Please return each line of the data below that contains the string "Task", copying every matching line in full.

Entries on locating words and elements

+++

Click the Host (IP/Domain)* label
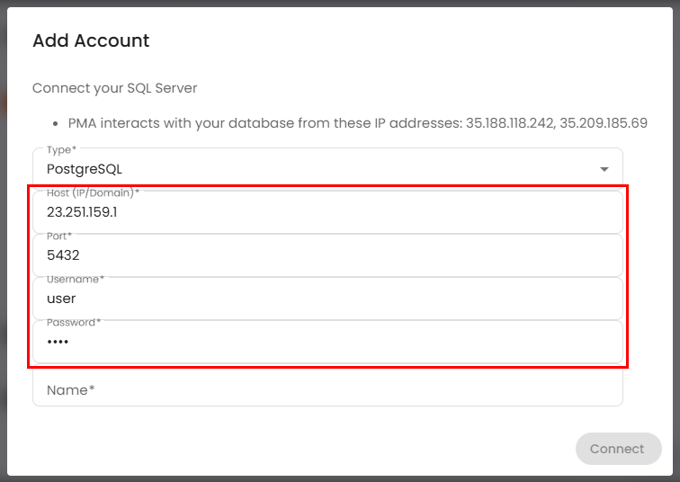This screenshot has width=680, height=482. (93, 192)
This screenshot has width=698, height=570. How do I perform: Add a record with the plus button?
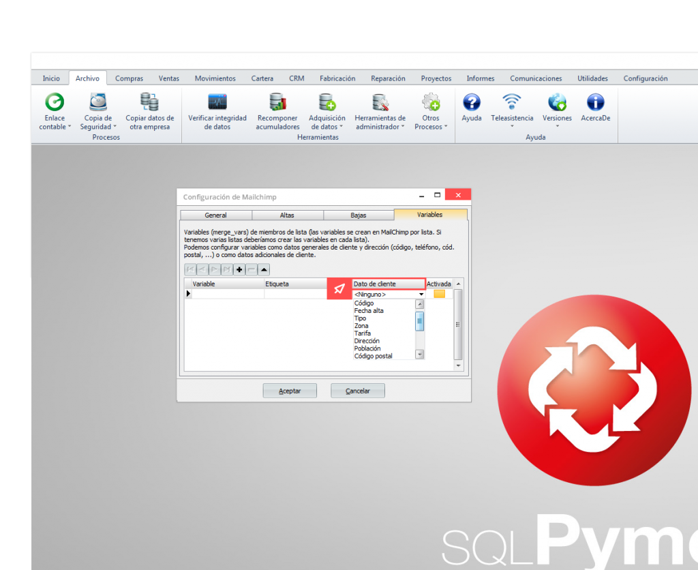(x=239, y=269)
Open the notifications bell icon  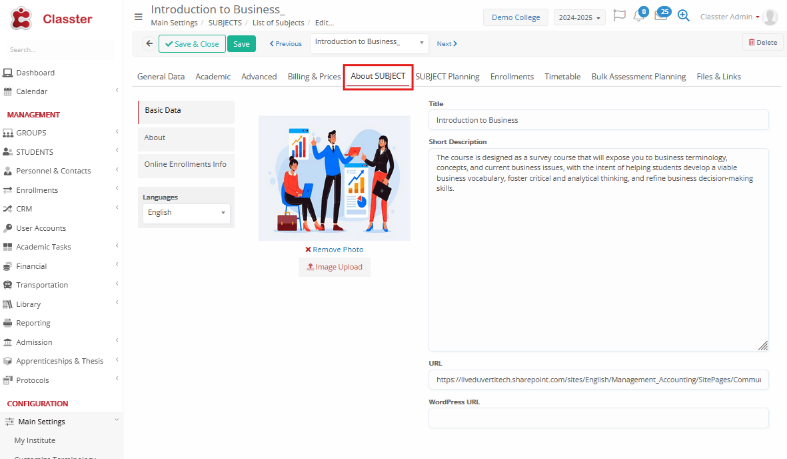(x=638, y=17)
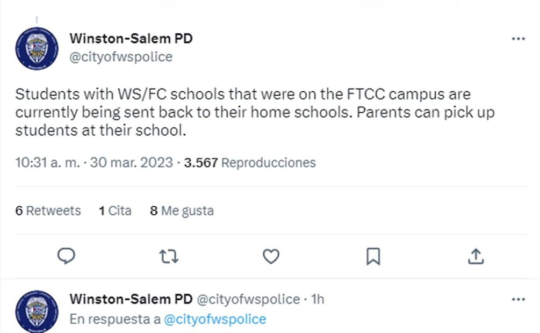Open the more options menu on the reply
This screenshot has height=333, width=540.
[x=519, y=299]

+++

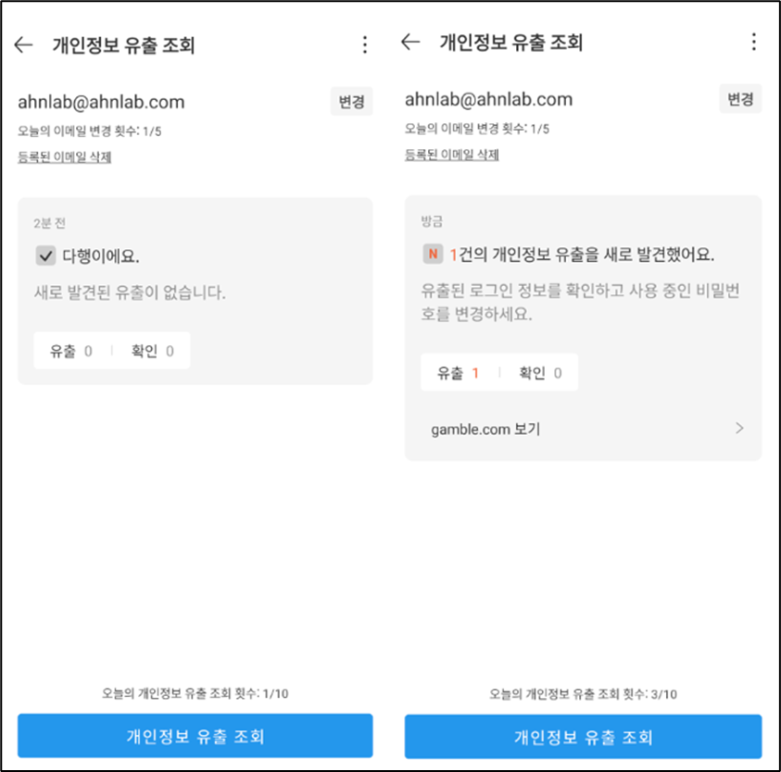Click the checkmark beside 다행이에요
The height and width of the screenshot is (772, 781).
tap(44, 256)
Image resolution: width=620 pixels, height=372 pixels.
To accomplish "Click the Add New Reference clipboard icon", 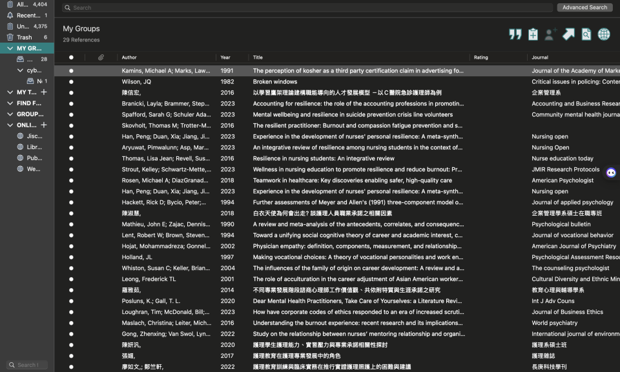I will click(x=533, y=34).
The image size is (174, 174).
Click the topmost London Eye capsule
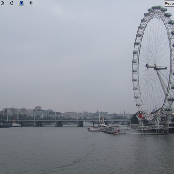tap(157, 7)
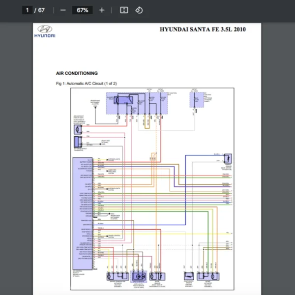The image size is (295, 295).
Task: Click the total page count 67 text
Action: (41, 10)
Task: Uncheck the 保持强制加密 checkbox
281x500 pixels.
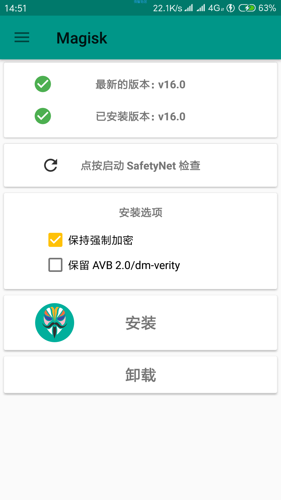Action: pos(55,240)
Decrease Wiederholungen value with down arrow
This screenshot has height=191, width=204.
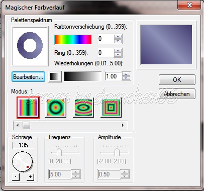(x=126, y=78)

+++

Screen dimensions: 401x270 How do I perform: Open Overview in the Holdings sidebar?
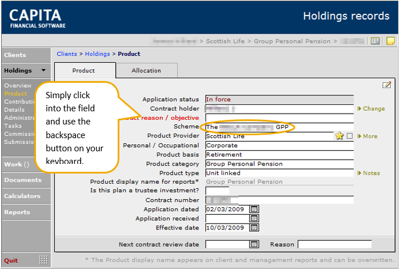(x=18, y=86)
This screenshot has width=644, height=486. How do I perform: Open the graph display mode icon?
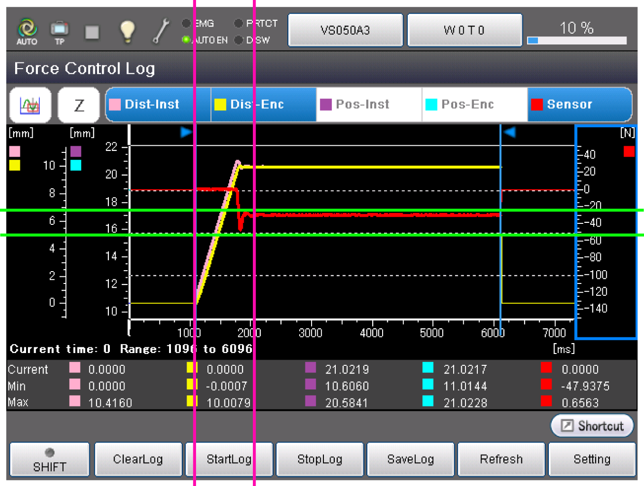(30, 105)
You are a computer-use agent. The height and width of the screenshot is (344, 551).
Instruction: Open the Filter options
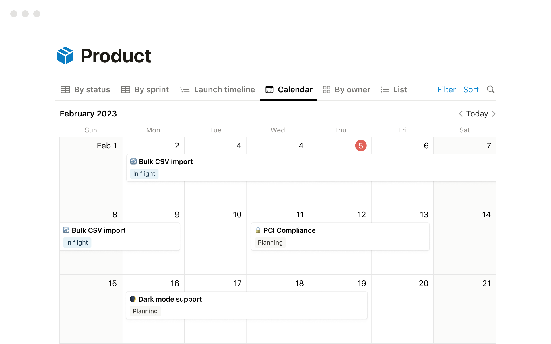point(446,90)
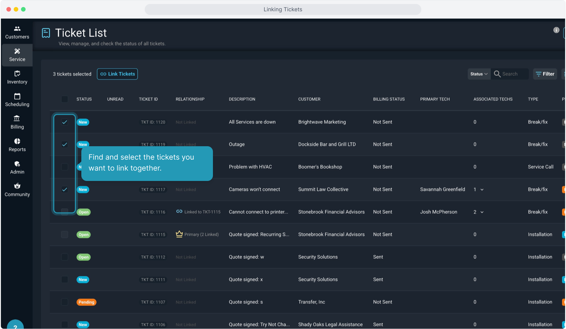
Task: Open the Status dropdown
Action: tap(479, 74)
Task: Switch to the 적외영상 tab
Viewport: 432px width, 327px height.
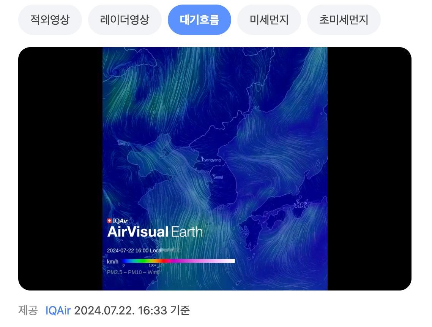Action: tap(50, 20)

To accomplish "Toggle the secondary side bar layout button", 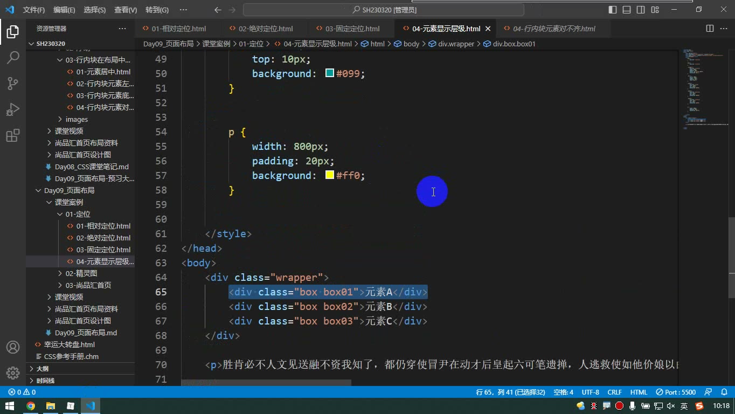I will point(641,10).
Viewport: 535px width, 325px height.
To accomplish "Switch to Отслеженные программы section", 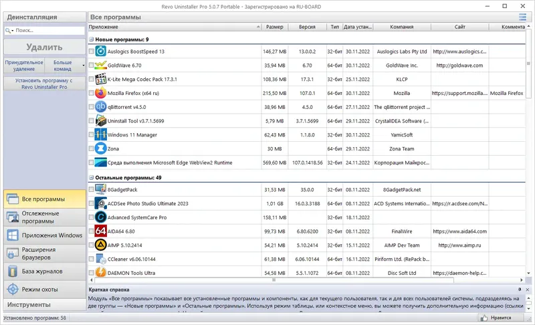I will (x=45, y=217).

+++

Answer to this exercise
Task: Click the total page count 67 text
Task: Uncheck the 保持强制加密 checkbox
Task: Open the Status dropdown
Task: Switch to the 적외영상 tab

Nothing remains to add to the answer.